De plus, lorsque nous nous concentrons sur des projets à court terme, nous sommes incapables de renforcer les capacités et d’attirer les types de personnes qui comprennent le mieux leur propre quartier et les défis auxquels ils sont confrontés. Sans financement soutenu, trop de petites organisations se retrouvent avec un ensemble d’initiatives myopes qui dupliquent les efforts, dépensent les ressources de manière inefficace, maintiennent le personnel étroitement concentré sur les résultats et fragmentent l’énergie et l’impact collectifs.

Troisièmement, Faciliter les restrictions

Il fut un temps où payer le loyer d’un patient était considéré comme une intervention radicale et douteuse. Aujourd’hui, les systèmes de soins de santé, les payeurs et les praticiens reconnaissent tous que l’utilité du logement est essentielle à la santé. De même, nous avons vu la magie des soins de santé se produire en souscrivant aux barbiers en tant que messagers fiables d’informations sur les soins de santé préventifs. Qu’il s’agisse de fournir les frais généraux pour couvrir les salaires ou le soutien en aval, souvent itératif (ou à la volée) d’entreprises inhabituelles, les bénéficiaires doivent avoir l’autonomie nécessaire pour être créatifs. En fait, c’est seulement avec un niveau d’autonomie que les gens peuvent être vraiment créatifs.

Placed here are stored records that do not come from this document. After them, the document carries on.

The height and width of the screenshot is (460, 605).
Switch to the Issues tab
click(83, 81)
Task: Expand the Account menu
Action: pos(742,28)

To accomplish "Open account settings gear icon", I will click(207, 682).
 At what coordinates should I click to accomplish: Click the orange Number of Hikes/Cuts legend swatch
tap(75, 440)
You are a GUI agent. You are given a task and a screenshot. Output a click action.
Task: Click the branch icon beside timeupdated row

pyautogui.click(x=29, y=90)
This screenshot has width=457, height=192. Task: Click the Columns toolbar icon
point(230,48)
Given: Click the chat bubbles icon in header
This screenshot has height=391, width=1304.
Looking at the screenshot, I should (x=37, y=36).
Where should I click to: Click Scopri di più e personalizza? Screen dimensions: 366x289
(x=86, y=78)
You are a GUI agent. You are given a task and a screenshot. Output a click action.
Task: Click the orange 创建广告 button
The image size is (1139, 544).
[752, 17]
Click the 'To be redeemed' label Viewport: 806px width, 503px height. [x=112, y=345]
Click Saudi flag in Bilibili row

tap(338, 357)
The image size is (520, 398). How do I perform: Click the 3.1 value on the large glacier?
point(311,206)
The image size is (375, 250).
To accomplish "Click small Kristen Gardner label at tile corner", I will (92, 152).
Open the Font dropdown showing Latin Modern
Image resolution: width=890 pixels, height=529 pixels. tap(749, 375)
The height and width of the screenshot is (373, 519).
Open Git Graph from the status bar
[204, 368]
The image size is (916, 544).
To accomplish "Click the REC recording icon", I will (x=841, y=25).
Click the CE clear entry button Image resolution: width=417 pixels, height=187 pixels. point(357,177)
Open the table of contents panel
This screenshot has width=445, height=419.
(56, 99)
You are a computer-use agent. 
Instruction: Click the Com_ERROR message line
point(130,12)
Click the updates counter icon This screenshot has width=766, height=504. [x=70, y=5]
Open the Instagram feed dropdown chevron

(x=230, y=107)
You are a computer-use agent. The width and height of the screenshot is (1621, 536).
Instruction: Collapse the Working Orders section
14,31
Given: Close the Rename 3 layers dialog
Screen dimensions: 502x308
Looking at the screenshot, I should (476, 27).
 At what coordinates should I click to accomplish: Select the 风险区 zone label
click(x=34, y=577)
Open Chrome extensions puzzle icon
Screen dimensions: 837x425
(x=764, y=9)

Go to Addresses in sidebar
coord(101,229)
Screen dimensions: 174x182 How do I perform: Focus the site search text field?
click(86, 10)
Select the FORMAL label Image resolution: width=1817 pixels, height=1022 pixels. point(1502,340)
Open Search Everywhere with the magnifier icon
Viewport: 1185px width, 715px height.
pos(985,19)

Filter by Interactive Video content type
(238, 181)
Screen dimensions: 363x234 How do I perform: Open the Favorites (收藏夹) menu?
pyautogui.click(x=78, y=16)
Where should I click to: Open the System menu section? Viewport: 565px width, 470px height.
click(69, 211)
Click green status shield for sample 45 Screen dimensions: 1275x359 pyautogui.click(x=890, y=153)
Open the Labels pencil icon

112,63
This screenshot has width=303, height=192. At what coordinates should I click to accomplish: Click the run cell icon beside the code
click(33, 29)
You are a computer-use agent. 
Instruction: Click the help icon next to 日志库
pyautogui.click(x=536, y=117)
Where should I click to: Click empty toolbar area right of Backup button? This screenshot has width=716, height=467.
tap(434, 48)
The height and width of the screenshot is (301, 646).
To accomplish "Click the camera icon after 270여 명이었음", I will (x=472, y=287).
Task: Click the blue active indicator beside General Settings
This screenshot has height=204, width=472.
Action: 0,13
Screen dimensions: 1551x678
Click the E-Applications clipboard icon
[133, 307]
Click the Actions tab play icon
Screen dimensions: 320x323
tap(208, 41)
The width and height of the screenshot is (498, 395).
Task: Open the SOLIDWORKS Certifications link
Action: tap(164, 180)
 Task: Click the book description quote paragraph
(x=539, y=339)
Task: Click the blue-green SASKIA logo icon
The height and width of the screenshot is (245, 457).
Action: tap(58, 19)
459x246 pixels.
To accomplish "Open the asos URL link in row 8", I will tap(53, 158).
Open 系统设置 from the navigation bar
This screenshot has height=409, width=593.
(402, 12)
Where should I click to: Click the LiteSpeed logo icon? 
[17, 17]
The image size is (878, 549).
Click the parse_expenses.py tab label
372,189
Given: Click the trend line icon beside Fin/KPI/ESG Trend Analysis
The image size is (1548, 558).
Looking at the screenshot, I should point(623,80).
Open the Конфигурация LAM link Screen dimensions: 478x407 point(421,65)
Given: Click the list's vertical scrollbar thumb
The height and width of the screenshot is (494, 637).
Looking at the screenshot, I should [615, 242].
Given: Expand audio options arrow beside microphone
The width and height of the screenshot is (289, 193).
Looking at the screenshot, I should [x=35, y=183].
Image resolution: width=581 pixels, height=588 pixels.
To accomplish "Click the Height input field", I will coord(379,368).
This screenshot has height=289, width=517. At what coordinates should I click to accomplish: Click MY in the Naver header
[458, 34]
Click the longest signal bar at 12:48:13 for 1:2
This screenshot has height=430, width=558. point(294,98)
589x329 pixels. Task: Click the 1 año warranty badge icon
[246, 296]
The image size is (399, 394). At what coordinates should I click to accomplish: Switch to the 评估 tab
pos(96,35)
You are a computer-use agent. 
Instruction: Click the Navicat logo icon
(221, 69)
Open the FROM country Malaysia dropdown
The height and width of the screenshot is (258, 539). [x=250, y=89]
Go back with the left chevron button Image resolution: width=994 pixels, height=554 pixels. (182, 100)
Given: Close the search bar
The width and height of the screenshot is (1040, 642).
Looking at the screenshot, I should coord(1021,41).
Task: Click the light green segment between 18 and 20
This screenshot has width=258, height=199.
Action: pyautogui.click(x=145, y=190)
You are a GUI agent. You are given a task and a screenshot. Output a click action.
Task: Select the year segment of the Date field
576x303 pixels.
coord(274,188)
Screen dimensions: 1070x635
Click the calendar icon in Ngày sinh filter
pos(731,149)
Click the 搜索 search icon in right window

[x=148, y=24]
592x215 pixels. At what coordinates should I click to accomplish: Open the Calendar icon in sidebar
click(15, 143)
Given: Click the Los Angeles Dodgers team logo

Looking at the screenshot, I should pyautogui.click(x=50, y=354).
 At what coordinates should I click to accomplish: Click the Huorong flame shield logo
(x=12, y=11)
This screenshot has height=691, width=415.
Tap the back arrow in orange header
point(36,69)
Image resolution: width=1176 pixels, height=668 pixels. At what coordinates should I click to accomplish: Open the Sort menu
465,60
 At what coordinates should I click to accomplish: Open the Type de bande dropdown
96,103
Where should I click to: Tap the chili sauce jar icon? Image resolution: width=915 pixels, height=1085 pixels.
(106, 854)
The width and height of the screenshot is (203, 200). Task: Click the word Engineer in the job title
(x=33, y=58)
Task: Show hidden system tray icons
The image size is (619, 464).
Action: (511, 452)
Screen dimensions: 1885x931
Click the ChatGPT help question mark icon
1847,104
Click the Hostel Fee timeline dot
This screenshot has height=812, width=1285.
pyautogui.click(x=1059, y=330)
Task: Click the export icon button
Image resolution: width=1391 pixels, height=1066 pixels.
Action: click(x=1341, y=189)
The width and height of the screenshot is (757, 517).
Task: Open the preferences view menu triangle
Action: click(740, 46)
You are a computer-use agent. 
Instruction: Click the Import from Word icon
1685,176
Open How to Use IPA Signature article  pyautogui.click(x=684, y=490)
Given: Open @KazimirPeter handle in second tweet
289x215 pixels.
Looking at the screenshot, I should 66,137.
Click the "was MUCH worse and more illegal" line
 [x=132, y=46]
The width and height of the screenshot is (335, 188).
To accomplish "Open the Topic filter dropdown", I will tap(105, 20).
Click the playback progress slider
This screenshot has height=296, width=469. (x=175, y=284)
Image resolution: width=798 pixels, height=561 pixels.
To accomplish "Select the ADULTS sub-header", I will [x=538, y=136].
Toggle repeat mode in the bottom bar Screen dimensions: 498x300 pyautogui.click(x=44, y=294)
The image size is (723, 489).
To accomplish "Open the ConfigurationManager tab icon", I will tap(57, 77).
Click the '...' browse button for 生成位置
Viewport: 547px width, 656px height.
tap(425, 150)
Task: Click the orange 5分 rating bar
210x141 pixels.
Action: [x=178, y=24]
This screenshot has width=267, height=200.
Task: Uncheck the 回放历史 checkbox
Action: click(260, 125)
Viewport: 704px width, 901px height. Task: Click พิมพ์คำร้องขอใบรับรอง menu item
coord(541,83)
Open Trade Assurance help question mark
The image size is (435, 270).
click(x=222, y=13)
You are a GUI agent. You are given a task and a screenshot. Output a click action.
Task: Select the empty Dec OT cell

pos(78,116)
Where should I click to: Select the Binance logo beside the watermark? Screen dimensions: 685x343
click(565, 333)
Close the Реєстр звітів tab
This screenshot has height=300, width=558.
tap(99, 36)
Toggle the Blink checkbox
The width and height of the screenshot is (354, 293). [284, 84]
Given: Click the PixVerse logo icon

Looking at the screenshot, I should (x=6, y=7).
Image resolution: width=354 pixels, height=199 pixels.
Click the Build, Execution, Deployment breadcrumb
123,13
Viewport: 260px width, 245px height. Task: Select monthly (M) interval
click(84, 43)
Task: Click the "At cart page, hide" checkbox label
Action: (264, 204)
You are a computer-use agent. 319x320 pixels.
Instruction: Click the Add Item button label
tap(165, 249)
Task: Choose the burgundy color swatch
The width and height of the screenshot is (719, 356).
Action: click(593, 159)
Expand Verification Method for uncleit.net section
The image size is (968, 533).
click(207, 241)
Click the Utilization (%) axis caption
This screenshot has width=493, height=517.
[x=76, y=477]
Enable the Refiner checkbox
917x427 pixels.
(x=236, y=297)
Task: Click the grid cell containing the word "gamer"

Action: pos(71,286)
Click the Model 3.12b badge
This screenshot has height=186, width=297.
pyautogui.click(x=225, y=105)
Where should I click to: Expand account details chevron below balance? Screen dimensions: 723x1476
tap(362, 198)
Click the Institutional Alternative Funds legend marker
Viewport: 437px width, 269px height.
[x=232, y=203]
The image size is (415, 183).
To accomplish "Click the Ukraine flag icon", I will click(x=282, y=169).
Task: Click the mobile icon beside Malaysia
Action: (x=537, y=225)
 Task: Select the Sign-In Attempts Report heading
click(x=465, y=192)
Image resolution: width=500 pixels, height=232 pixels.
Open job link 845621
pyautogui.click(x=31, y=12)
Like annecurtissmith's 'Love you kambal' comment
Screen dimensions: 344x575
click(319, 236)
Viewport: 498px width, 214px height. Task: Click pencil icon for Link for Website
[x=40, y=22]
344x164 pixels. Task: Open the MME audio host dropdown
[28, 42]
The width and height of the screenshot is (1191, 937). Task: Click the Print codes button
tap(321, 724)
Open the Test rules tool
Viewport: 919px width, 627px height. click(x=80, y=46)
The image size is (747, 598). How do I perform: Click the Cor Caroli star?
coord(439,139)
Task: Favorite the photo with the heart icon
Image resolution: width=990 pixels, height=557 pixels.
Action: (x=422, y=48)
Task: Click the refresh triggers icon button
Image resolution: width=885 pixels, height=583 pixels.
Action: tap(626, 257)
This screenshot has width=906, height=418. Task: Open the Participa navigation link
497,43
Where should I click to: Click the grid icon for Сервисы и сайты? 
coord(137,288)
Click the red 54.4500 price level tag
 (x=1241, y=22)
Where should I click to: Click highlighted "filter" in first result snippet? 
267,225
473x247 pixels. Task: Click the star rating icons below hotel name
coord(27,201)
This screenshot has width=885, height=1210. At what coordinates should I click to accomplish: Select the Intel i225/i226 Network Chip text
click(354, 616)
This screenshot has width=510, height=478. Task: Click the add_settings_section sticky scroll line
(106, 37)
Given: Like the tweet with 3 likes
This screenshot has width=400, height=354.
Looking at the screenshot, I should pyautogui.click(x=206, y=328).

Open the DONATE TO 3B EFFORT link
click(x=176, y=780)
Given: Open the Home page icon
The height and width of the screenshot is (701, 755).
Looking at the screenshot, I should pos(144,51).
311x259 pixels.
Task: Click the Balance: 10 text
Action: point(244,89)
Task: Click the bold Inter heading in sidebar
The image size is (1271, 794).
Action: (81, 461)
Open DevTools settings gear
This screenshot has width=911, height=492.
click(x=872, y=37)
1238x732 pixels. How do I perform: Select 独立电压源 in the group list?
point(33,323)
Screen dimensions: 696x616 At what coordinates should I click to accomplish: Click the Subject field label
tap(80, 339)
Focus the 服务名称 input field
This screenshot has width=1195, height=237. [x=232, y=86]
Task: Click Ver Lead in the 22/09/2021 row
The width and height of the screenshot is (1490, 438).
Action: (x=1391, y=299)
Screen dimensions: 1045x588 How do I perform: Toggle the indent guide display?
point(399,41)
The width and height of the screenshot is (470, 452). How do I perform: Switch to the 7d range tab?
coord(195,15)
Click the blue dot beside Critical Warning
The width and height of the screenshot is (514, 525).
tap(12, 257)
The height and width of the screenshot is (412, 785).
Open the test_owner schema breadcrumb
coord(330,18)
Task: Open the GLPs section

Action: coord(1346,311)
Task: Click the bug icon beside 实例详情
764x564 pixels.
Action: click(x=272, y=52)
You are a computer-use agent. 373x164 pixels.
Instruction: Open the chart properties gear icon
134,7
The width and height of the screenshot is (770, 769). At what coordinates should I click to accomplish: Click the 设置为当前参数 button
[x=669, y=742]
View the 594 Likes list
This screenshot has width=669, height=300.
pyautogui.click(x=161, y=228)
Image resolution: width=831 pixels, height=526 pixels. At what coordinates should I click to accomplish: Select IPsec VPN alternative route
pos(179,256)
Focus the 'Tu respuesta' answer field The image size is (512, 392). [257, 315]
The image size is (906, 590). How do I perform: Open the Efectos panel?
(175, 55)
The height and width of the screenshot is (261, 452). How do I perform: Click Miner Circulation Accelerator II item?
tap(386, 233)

Enfin, et surtout, encouragez la philanthropie basée sur la confiance

Dans l’enseignement médical, les stagiaires passent une grande partie de leur temps à apprendre l’art et la science de la confiance ; c’est le seul élément non négociable et essentiel dans tous les soins aux patients. Si vous n’avez pas gagné la confiance des patients ni démontré votre propre confiance en eux, aucun progrès ne peut être fait.

Il en est de même en philanthropie. Des relations de confiance entre les concédants et les bénéficiaires sont essentielles pour cultiver un changement durable qui, en fin de compte, détourne le pouvoir de ceux qui l’ont historiquement détenu vers les espaces où le pouvoir peut être utilisé pour transformer chaque mesure du progrès humain.

Si une fondation entend soutenir une organisation, elle doit le faire de tout son cœur et en parallèle ; cela signale la valeur des personnes qui dirigent le travail et les soutient dans leur mission d’élever les équipes et les communautés. Cela permet également à la confiance de passer au respect, ce qui est finalement le seul moyen de vraiment recadrer la relation entre ceux qui détiennent les ressources et ceux qui devraient les avoir.

Façonner une nouvelle normalité

On a beaucoup écrit sur le point d’inflexion dans lequel nous nous trouvons maintenant alors que nous réfléchissons à l’expérience de COVID-19 et échafaudons une nouvelle normalité. L’une des leçons les plus précieuses que nous pensons devoir faire avancer est que le changement durable se produit avec, dans, par et pour les groupes mêmes que nous nous efforçons de servir. Alors, laissons nos partenaires communautaires conduire ce changement avec les ressources qui leur sont dues depuis longtemps, démontrant que les mécanismes de la philanthropie peuvent modéliser la promesse d’équité.